Do this. Render the records from the line containing "Faster in the 02 paragraph" up to and including the line containing "tap(512, 277)" as a JSON list of strings, with one string per line and blank lines omitted.

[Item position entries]
++++
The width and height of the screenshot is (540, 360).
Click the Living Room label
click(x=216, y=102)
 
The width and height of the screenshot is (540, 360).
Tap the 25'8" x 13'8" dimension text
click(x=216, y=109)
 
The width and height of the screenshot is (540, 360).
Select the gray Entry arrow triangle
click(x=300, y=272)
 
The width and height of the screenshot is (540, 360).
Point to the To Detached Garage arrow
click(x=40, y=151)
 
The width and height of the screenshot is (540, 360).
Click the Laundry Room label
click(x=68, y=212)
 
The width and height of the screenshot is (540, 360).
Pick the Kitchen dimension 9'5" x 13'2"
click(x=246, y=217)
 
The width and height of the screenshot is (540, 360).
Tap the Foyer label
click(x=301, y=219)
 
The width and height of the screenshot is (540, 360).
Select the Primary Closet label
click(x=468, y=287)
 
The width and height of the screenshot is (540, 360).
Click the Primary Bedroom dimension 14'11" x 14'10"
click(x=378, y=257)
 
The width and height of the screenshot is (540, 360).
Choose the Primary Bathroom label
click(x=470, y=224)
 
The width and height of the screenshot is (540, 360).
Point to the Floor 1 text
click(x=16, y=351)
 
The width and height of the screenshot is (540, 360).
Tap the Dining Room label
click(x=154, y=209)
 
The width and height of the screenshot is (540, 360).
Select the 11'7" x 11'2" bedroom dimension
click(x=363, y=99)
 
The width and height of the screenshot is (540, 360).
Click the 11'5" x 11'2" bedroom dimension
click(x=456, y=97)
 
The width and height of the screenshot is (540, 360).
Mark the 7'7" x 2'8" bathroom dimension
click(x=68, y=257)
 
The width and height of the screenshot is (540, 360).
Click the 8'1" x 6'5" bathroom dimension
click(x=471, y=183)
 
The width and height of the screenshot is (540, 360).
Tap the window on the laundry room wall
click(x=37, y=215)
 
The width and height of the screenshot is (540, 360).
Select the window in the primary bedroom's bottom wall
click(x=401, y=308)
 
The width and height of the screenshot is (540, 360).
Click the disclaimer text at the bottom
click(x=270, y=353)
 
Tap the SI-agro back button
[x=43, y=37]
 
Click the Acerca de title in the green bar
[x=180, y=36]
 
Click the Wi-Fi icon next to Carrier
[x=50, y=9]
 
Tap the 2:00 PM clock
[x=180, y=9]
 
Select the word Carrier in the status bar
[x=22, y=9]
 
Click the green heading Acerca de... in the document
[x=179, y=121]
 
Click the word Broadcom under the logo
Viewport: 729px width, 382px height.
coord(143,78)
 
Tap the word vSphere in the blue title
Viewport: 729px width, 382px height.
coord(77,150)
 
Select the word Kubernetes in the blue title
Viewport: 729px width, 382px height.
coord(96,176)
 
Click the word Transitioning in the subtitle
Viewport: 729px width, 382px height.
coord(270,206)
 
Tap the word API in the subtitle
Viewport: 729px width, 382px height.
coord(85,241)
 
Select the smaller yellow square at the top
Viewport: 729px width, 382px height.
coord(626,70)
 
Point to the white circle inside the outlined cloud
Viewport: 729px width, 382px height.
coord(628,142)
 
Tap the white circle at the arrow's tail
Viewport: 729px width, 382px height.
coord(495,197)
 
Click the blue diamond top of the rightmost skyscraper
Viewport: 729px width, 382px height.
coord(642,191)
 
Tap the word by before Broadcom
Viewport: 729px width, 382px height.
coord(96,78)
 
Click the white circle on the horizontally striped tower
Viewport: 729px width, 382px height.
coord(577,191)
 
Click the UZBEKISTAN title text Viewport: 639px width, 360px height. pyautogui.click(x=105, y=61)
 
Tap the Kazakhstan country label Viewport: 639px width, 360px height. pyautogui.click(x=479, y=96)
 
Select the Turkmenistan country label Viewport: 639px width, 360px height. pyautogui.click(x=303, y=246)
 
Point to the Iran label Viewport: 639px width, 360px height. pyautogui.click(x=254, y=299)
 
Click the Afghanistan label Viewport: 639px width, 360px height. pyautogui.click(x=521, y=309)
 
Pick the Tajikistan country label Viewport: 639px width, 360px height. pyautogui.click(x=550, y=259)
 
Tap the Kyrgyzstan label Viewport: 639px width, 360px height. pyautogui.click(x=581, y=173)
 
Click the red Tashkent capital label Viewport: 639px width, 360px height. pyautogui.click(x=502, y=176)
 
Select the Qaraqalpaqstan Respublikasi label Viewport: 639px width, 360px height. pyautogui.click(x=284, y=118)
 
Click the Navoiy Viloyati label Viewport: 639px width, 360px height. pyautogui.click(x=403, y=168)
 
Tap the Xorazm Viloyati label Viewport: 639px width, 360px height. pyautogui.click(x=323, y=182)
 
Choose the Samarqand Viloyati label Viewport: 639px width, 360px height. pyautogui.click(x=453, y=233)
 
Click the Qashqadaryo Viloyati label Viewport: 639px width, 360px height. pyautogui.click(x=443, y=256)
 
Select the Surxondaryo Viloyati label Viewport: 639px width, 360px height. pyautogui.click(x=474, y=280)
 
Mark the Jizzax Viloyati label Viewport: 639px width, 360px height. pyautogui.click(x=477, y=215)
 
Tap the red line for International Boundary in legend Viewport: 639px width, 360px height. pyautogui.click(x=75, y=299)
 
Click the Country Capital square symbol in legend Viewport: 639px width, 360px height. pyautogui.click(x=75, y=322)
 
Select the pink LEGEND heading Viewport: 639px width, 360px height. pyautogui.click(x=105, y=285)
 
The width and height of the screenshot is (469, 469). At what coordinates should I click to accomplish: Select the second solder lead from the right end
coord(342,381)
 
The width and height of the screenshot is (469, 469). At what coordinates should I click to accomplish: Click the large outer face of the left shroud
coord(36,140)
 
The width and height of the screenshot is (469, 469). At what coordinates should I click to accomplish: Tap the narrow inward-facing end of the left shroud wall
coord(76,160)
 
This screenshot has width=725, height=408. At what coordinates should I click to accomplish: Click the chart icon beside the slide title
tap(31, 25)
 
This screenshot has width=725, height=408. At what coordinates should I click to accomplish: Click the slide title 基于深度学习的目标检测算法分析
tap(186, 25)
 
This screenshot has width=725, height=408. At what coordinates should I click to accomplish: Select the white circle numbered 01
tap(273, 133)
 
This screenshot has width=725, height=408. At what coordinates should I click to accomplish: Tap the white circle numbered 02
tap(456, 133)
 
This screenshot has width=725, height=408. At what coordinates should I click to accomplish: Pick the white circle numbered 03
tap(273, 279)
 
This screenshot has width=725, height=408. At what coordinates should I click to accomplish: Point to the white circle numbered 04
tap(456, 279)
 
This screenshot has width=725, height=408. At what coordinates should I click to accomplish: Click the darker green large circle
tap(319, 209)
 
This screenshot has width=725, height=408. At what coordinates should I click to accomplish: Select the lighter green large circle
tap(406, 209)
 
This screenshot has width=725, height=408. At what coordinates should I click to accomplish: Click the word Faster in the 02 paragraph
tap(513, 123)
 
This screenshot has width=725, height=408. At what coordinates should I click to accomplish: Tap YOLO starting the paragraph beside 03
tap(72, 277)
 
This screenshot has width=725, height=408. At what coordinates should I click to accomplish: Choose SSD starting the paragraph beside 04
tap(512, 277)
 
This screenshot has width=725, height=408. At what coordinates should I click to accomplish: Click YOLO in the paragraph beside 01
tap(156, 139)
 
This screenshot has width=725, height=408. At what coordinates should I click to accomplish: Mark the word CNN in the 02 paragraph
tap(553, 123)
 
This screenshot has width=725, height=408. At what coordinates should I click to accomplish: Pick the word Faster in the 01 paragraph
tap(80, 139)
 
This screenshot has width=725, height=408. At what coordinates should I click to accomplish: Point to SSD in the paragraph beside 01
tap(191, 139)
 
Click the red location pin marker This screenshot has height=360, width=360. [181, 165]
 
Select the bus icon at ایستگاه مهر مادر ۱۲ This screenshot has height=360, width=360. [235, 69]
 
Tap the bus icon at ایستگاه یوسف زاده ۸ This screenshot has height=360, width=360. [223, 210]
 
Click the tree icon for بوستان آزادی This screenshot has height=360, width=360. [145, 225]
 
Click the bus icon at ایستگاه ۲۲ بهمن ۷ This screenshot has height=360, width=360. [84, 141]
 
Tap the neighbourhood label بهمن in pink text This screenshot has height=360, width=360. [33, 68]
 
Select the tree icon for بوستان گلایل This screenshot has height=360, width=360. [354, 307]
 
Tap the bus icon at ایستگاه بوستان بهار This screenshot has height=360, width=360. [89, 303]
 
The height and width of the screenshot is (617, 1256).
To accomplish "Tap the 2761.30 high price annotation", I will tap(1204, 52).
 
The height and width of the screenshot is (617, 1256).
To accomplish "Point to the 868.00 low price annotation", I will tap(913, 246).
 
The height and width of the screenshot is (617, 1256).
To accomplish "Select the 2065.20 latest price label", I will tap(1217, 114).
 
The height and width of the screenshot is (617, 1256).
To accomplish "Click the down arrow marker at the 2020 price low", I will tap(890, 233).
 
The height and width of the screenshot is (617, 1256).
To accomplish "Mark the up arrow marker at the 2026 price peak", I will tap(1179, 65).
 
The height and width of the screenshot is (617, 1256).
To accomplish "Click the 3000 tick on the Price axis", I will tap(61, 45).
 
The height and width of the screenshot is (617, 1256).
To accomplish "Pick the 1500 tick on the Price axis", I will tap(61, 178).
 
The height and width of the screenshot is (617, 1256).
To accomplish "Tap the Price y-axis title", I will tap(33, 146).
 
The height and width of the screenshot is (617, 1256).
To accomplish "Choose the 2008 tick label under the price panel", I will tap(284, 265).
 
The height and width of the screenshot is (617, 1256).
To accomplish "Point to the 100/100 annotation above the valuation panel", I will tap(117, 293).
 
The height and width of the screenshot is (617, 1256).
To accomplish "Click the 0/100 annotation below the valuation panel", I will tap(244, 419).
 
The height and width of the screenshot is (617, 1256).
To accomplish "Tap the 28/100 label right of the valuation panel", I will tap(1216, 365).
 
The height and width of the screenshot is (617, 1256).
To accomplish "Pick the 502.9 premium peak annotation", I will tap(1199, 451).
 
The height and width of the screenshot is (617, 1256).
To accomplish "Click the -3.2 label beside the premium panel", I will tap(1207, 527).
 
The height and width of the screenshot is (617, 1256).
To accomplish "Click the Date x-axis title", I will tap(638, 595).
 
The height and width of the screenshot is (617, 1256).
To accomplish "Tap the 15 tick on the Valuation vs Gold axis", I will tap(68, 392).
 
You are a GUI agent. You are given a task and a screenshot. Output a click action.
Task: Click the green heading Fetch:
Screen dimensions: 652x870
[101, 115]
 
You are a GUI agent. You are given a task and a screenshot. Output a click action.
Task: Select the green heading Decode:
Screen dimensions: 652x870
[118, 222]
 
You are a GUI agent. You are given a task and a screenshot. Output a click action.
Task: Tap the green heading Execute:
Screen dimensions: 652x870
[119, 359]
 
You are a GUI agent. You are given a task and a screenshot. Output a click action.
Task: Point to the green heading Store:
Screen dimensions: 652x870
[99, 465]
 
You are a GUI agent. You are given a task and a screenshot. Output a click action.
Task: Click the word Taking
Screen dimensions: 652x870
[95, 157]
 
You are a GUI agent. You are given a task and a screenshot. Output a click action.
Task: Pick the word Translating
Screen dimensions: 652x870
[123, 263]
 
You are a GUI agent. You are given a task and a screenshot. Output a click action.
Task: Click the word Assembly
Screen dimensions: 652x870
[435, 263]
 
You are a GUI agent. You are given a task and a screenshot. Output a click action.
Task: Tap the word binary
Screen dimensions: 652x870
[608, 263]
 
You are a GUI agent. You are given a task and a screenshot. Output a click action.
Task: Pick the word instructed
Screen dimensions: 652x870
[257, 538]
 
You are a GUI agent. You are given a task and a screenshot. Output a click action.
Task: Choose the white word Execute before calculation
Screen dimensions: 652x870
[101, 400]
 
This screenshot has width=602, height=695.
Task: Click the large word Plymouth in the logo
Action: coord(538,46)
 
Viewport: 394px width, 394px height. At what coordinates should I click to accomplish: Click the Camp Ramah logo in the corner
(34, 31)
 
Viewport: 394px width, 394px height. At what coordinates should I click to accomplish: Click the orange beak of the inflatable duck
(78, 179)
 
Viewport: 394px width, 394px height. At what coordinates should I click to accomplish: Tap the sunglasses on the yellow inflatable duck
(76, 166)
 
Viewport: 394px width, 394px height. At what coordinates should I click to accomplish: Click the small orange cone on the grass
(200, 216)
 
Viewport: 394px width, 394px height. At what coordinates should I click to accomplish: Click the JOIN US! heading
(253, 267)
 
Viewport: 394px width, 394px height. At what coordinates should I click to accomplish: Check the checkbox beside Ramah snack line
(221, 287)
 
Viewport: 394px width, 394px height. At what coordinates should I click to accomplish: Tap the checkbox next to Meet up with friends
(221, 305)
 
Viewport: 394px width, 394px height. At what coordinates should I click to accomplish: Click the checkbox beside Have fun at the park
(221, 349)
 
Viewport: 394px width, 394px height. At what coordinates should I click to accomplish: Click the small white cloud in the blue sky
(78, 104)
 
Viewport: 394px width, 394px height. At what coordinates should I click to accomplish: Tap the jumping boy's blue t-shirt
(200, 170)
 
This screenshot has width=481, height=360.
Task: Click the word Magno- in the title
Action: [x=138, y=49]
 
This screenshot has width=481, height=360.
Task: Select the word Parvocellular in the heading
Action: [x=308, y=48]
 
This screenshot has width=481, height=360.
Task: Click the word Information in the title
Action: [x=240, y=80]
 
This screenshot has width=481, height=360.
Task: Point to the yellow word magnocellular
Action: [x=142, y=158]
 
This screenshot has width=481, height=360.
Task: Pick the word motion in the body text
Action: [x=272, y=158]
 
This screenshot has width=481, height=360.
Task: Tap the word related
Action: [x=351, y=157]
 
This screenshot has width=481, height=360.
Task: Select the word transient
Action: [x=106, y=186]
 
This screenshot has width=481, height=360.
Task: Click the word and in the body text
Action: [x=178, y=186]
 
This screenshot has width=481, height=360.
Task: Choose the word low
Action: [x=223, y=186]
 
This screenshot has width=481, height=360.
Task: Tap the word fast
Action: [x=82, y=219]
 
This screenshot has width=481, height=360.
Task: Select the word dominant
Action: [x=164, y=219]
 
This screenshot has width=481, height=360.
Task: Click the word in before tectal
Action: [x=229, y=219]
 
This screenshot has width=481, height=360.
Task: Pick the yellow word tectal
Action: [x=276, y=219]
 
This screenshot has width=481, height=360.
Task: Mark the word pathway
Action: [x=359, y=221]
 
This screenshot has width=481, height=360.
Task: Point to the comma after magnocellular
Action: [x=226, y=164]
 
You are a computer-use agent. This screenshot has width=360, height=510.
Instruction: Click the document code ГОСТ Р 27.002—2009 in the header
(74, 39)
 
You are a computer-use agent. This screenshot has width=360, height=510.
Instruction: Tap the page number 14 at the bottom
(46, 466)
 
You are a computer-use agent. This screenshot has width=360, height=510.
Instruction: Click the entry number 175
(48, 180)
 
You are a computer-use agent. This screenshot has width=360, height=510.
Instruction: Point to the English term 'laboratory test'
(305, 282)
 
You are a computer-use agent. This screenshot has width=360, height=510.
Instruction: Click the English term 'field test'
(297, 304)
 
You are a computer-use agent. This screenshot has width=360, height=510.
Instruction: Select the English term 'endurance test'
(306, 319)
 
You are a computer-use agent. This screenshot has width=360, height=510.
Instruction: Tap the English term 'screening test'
++++
Exercise solution.
[
  "This screenshot has width=725, height=408. At what coordinates should I click to accomplish: Click the word Faster in the 02 paragraph",
  "tap(513, 123)",
  "This screenshot has width=725, height=408. At what coordinates should I click to accomplish: Tap YOLO starting the paragraph beside 03",
  "tap(72, 277)",
  "This screenshot has width=725, height=408. At what coordinates should I click to accomplish: Choose SSD starting the paragraph beside 04",
  "tap(512, 277)"
]